▶ _Exercise aim_
Leave every entry as it is and write the data out in full.

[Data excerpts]
☆ ☆ ☆
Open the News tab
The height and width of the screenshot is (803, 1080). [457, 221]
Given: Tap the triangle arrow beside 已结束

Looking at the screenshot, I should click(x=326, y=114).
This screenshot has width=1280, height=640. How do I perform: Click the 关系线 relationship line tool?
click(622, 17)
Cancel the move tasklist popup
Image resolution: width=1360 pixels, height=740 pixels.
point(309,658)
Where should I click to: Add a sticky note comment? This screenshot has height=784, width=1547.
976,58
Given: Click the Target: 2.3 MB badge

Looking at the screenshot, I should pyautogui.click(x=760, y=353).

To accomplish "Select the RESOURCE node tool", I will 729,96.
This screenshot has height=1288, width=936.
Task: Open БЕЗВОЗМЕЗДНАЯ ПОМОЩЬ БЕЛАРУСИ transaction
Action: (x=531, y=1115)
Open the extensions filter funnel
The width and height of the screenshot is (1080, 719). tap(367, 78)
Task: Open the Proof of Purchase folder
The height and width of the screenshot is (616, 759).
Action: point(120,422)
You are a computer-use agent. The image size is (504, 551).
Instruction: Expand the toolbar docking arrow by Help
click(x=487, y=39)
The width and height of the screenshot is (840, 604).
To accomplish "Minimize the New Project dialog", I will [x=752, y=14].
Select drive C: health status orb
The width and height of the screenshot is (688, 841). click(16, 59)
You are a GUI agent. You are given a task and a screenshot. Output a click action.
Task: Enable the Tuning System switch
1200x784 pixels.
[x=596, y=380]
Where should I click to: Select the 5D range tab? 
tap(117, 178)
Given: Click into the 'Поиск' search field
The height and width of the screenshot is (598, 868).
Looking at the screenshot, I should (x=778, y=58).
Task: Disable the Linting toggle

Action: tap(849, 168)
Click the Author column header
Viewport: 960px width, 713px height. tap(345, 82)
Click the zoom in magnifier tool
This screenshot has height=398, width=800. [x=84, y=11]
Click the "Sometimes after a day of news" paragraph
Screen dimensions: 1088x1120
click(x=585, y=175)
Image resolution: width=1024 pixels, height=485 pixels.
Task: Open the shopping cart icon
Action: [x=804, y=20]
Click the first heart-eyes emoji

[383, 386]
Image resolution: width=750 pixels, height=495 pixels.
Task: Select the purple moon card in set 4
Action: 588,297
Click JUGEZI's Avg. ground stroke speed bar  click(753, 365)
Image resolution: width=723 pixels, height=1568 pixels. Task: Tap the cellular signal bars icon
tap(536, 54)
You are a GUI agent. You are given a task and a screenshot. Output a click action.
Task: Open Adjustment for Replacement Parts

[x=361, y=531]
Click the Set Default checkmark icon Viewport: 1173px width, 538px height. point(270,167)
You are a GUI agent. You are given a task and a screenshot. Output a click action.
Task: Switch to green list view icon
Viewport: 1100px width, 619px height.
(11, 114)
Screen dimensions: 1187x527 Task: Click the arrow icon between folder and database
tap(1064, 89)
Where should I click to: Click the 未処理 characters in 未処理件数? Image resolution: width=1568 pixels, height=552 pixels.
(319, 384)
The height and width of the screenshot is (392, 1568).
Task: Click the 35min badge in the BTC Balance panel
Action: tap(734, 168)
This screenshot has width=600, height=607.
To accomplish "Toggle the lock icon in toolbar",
☆ ☆ ☆
▶ _Task solution_
Open the News tab
The height and width of the screenshot is (803, 1080). [457, 221]
Given: Tap the triangle arrow beside 已结束

Looking at the screenshot, I should click(x=326, y=114).
This screenshot has width=1280, height=640. How do I perform: Click the 关系线 relationship line tool?
click(622, 17)
Cancel the move tasklist popup
Image resolution: width=1360 pixels, height=740 pixels.
point(309,658)
Where should I click to: Add a sticky note comment? This screenshot has height=784, width=1547.
976,58
Given: Click the Target: 2.3 MB badge

Looking at the screenshot, I should pyautogui.click(x=760, y=353).

To accomplish "Select the RESOURCE node tool", I will 729,96.
This screenshot has height=1288, width=936.
Task: Open БЕЗВОЗМЕЗДНАЯ ПОМОЩЬ БЕЛАРУСИ transaction
Action: (x=531, y=1115)
Open the extensions filter funnel
The width and height of the screenshot is (1080, 719). tap(367, 78)
Task: Open the Proof of Purchase folder
The height and width of the screenshot is (616, 759).
Action: point(120,422)
You are a computer-use agent. The image size is (504, 551).
Instruction: Expand the toolbar docking arrow by Help
click(x=487, y=39)
The width and height of the screenshot is (840, 604).
To accomplish "Minimize the New Project dialog", I will [x=752, y=14].
Select drive C: health status orb
The width and height of the screenshot is (688, 841). click(16, 59)
You are a GUI agent. You are given a task and a screenshot. Output a click action.
Task: Enable the Tuning System switch
1200x784 pixels.
[x=596, y=380]
Where should I click to: Select the 5D range tab? 
tap(117, 178)
Given: Click into the 'Поиск' search field
The height and width of the screenshot is (598, 868).
Looking at the screenshot, I should (x=778, y=58).
Task: Disable the Linting toggle

Action: tap(849, 168)
Click the Author column header
Viewport: 960px width, 713px height. tap(345, 82)
Click the zoom in magnifier tool
This screenshot has height=398, width=800. [x=84, y=11]
Click the "Sometimes after a day of news" paragraph
Screen dimensions: 1088x1120
click(x=585, y=175)
Image resolution: width=1024 pixels, height=485 pixels.
Task: Open the shopping cart icon
Action: [x=804, y=20]
Click the first heart-eyes emoji

[383, 386]
Image resolution: width=750 pixels, height=495 pixels.
Task: Select the purple moon card in set 4
Action: 588,297
Click JUGEZI's Avg. ground stroke speed bar  click(753, 365)
Image resolution: width=723 pixels, height=1568 pixels. Task: Tap the cellular signal bars icon
tap(536, 54)
You are a GUI agent. You are given a task and a screenshot. Output a click action.
Task: Open Adjustment for Replacement Parts

[x=361, y=531]
Click the Set Default checkmark icon Viewport: 1173px width, 538px height. point(270,167)
You are a GUI agent. You are given a task and a screenshot. Output a click action.
Task: Switch to green list view icon
Viewport: 1100px width, 619px height.
(11, 114)
Screen dimensions: 1187x527 Task: Click the arrow icon between folder and database
tap(1064, 89)
Where should I click to: Click the 未処理 characters in 未処理件数? Image resolution: width=1568 pixels, height=552 pixels.
(319, 384)
The height and width of the screenshot is (392, 1568).
Task: Click the 35min badge in the BTC Balance panel
Action: tap(734, 168)
This screenshot has width=600, height=607.
To accomplish "Toggle the lock icon in toolbar",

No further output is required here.